• UK turnaround earns government a thumbs-up but ‘budget effect’ delays confidence rebound in Q1 2014, reveals Global Economic Conditions Survey
• On a global scale, the GECS Confidence and Recovery indices both rose in early 2014, bringing business confidence just short of positive territory for the first time in five years
The UK’s fortunes have transformed since mid-2013, and this broadly upward trajectory continued in early 2014, according to the Global Economic Conditions Survey (GECS). According to the report, overall the recovery consensus strengthened in early 2014, with a new record high of 70% of respondents optimistic about the state of the recovery, up marginally from 69% in Q4 2013, compared with just 26% who remained pessimistic, down from 30% in the previous quarter.
Respondents to the survey reported a growing number of business opportunities, with access to growth capital having improved and price levels and exchange rates stabilising further.
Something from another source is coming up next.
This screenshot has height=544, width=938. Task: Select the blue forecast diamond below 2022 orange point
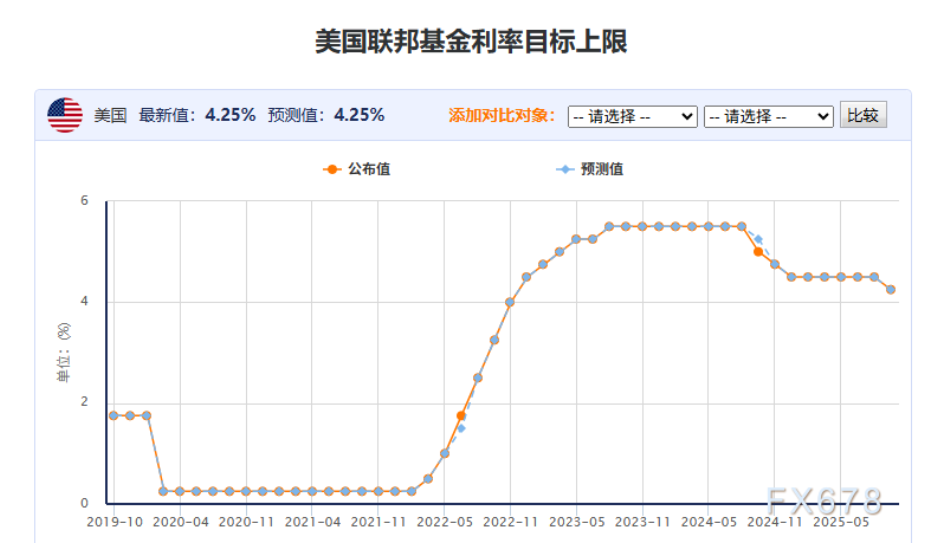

Meanwhile, opportunities for inorganic growth appeared to reach a plateau, focusing more business’ efforts on capital spending and expanding their headcount.
However, despite strong signs of progress, business confidence levels remained essentially unchanged, and a smaller share of the business population accounted for most of the economy’s new-found dynamism. As a result 22% of UK respondents reported a loss of confidence, down from 25% in late 2013, while 40% of UK respondents reported confidence gains, down from 43% in Q4 2014. This can be partly explained by a ‘budget effect’, also observed in early 2013, which has focussed attention overwhelmingly on Government’s tax and spending decisions and put some business investment on hold. This suggests that business confidence should accelerate once again in Q2.
Commenting on the findings, Emmanouil Schizas, senior economic analyst at ACCA, said:
“For the first time since the GECS began, UK respondents were, on balance, approving of their government’s response to economic conditions, even though they now believed fiscal retrenchment was bound to last a little longer than previously expected. Finance professionals’ change of heart is almost certainly related to the improving state of the economy, but our findings show respondents also conceded that government support for investment had increased in early 2014.”
At the global level, the headline GECS Confidence and Recovery indices both rose in early 2014, bringing business confidence just short of positive territory for the first time in five years. 30% of respondents were now more confident about the prospects of their organisations than they had been three months earlier, a figure unchanged since late 2013. However, 31% of respondents also reported a loss of confidence, down from 34% in Q4 2013.
Finance professionals’ macro-economic outlook has improved faster than business confidence, as they have done throughout the past eighteen months. More than half of the global GECS sample (58%, up from 55% in late 2013) were optimistic about the state of their national economies, reporting that recovery was underway or about to begin. The pessimists only made up 38% of the sample, down from 42% in the previous quarter.
The report findings, however, suggest that despite positive signs the health of the recovery is in question. Emmanouil Schizas explains, “Since early 2013, global business confidence has become increasingly dependent on price and exchange rate stability. This trend is one of many signs of building financial instability flashing red in early 2014. The report notes that the performance of developed and developing economies has continued to diverge in early 2014, with emerging markets still buffeted by the financial turmoil caused by the Federal Reserve’s decision to scale back, or taper, its programme of asset purchases. Although global business confidence is on the rise, it is becoming increasingly divorced from fundamentals and confined to a few pockets of financial stability or stimulus-based growth.”
Schizas, continues, “Overall, we expect the rest of the year to be a challenging time, with long-overdue corporate investment propping up a weakening recovery in the short term. But if policymakers around the world can remain committed to financial stability, encourage long-term investment and weather the last of the Taper, the recovery can still take root in 2014.”
The Global Economic Conditions Survey (GECS), carried out jointly by ACCA and IMA, is the largest regular economic survey of accountants in the world, in terms of both the number of respondents and the range of economic variables it monitors. Its main indices are good predictors of GDP growth in the OECD countries and daily trend deviations correlate well with the VIX or ‘fear’ index, which measures expected stock price volatility.